If there is only a little vomit or diarrhea with no other symptoms then it can be safely said that your dog has dodged a bullet.
However, other more sinister symptoms might include..
Excessive thirst and urination are two big symptoms to be on the lookout for as the body tries to flush the poison away and then rehydrate itself.
Other common symptoms include restlessness (partly caused by the caffeine that is also found in chocolate), a faster heartbeat and seizures.
And if you do see any of these symptoms in your dog, then you shouldn’t hesitate to phone up your vet as a matter of urgency.
Having looked at how the different chocolates used in Kit Kat bars might affect your dog, it is now time to quickly take a look at the other ingredients and find out how compatible these are with your dog.
Kit Kats contain six other main ingredients apart from chocolate.
How much of each of these ingredients is used is a mystery- all I know is that each ingredient makes up more than 2% of the total.
It should come as no surprise that sugar is the main ingredient in this chocolate bar.
It is a chocolate bar after all.
Sugar has the same impact on a dog as it does on humans.
Too much of it can lead to weight gain and it isn’t great for a dog’s teeth either.
And if this topic is of particular interest, I have written an article about the effects that eating too much sugar might have on a dog.
Most of the biscuit wafer that is covered in chocolate is made out of flour.
Not a healthy ingredient but it won’t harm your dog either as long as they are wheat intolerant.
If they are, it might cause your dog a spot of diarrhea because after sugar wheat flour is the biggest ingredient used.
Skim Milk/ Milk Fat/ Lactose
What is interesting here is that there are three milk or milk related products used in a Kit Kat.
For most dogs this won’t cause any real problems but if your dog is lactose intolerant, it is something to be aware of.
It all comes down to how many Kits Kats your dog eats, how sensitive their intolerance is and how much of these milk products are in the recipe.
Although, I’m not 100% sure, I would think that the amounts used aren’t much.
Vegetable Oil (Palm Kernel Oil, Palm Oil)
Don’t worry about the use of vegetable oil as an ingredient in a Kit Kat.
It looks as if only a small amount of it is used to create this tasty chocolate.
But I have written in more detail about what happens if a dog eats (or drinks) vegetable oil.
And in the final section of this article, I want to look at how safe your dog would be if they ate all of a Kit Kat- wafer, chocolate and wrapper.
Help! My dog ate Kit Kat Wrapper.
Most Kit Kat products are wrapped in plastic.
If your dog is so desperate in their hunt for food that they eat the Kit Kat bar and wrapping then there are a number of thighs to watch out for.
Dogs cannot digest plastic and so the best that you can hope for is that after a few days the wrapping appears in bits in their stool.
You might see tiny flecks of blood here and the stool might be soft but essentially the wrapper has found its way out again.
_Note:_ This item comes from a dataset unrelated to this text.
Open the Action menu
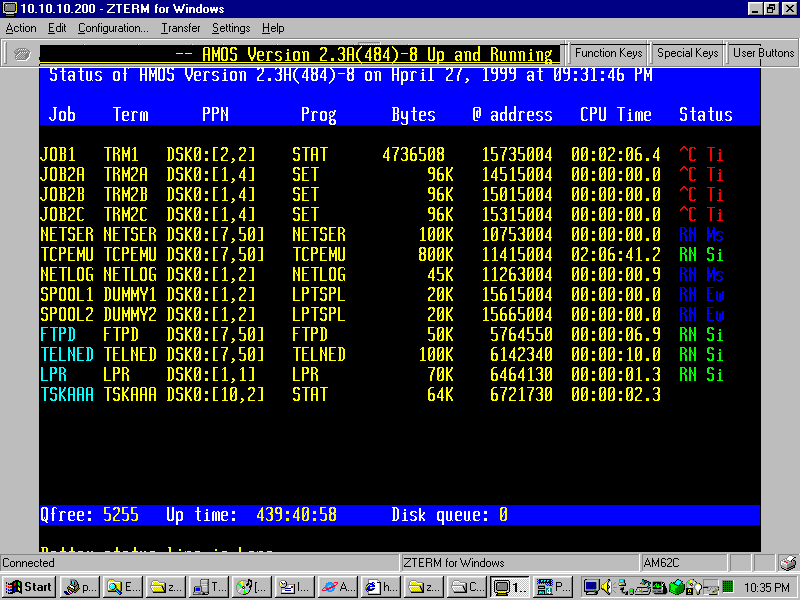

The worst that can happen is that the plastic wrapper gets stuck somewhere within the dog as it makes its way through the dog’s digestive system.
Symptoms that your dog might have include having a cough that is fairly constant, gagging almost constantly or they might be straining and failing to poop.
You need to phone your vet as a matter of urgency.
Or your dog might display symptoms which are somewhere between the two extremes.
You might see them gagging only for them to cough some of the plastic wrapper back up.
Or they might be straining to poop and after a few minutes they might be successful with a little plastic wrapping thrown in for good measure.
Part of this depends on how aggressively your dog ate the packaging- did they manage to rip it into small pieces which would make it journey through the dog’s body easier
And how much packaging did they eat in the first place?
A four fingered bar or the wrapping from a multi pack?